Magleby, in conjunction with Daniel Mosesson, then an undergraduate student in the Thomas J. Watson School of Engineering and Applied Science, eventually created their own software that is capable of producing 10,000 legislative maps of a state like Wisconsin in five minutes. Team members have written a half a dozen papers on the topic over the past year and a half, including one in 2016 dealing with Wisconsin specifically.
“You say to a computer: You only know about residential geography. How many people live in a place? Draw me 99 districts of Wisconsin that are equal in population,” Krasno said. “And it does it.” Those maps provide a way to compare the districts the legislature created to an alternative set of districts drawn without political intent.
The team’s amicus brief, overseen by New York law firm McLaughlin & Stern (which includes Alan Sash ‘95), tells justices that it analyzed the mean and median in the 10,000 maps and the enacted Wisconsin map. The mean represents a party’s performance in an election, while the median district is the one that a party must carry in order to win a bare majority of Assembly seats. The difference between them is an indication of gerrymandering.

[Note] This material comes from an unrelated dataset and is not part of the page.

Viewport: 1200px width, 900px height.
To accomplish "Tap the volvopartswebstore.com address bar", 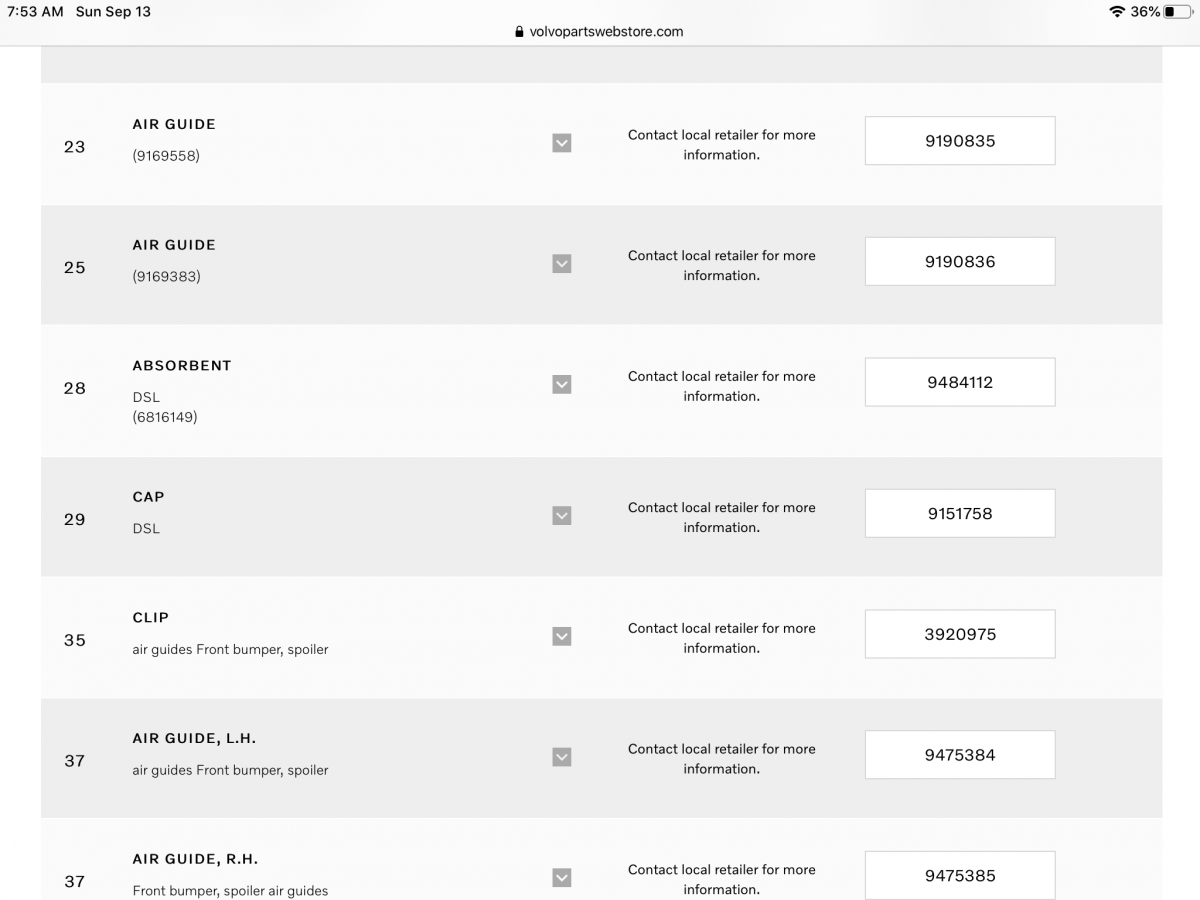I will (x=606, y=32).
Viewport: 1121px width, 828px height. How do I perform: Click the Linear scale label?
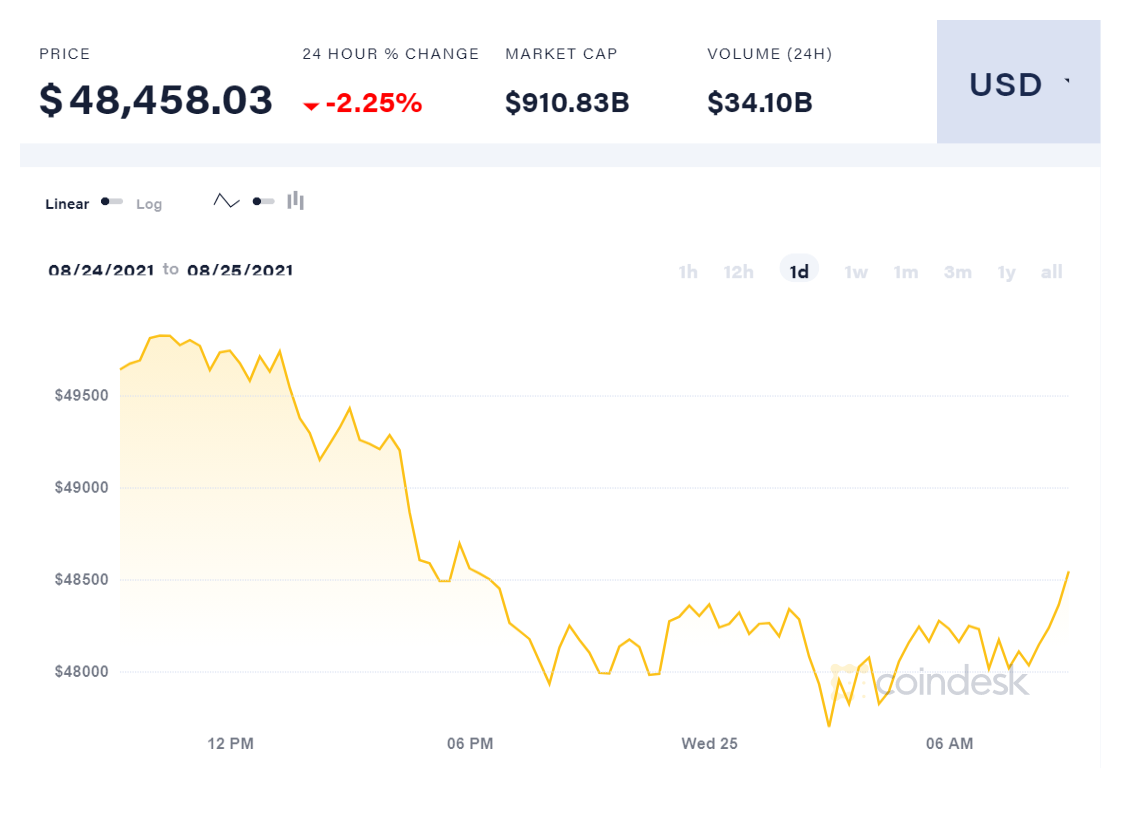67,204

The “findings show that the Assembly boundaries enacted in Wisconsin substantially disadvantage Democrats beyond the effects of residential geography,” the brief reads. “This confirmed what the lower courts found – that gerrymandering occurred in Wisconsin. (Our) method of analysis does not rely on shapes, intent or subjective notions of fairness in the political process. It simply relied on data from elections immediately before and after the 2011 redistricting plus 10,000 computer simulations. Ironically, the same computers used to gerrymander detect gerrymandering.”
The 27-page brief also stresses that the workable standard and measurement sought by Kennedy has been realized.
“Over the past decade, advances in computer science and its application to political science created analytical tools that were not previously available,” the brief reads. “These tools detected gerrymandering in Wisconsin with ‘full analytical satisfaction.’ It is for this Court to decide whether this kind of gerrymandering is good politics or bad politics.”
Krasno admitted that he sees the brief as essentially directed at Kennedy, likely the swing vote in the case. The Court’s conservative bloc – John Roberts, Samuel Alito, Neal Gorsuch and Clarence Thomas – are thought to be skeptical that courts can (and should) determine the constitutionality of partisan gerrymandering. The more liberal justices – Ruth Bader Ginsberg, Stephen Breyer, Elena Kagan and Sonia Sotomayor – are believed to disagree with their colleagues.
“There are a lot of amici filed,” Krasno said. “There’s no way to know who will read what or when or how. We think we have a good chance of being read because we wanted to keep our piece short. We tried to make a short and focused argument. We’re not making any legal arguments. We’re just making a straight-forward, empirical argument: There is evidence of vote dilution in Wisconsin. And here it is.”
If the Court rules that gerrymandering is illegal, “this will put the other 49 states on notice that they have to be careful with their plans,” Krasno said. But he added that there is a chance the case could be sent back to the lower court to discover more “compelling evidence” of gerrymandering.
“One possibility is that (the case) gets dragged back into court and we get to be the expert witnesses,” he said.”
With a paper planned on districts and gerrymandering in Ohio, the political team could potentially become in-demand, national experts on the issue.
“There are cases of gerrymandering at every level,” Krasno said. “We’re hoping to establish our approach and our shop as the place where people who are interested in fair districting can come and assess what they’ve done.”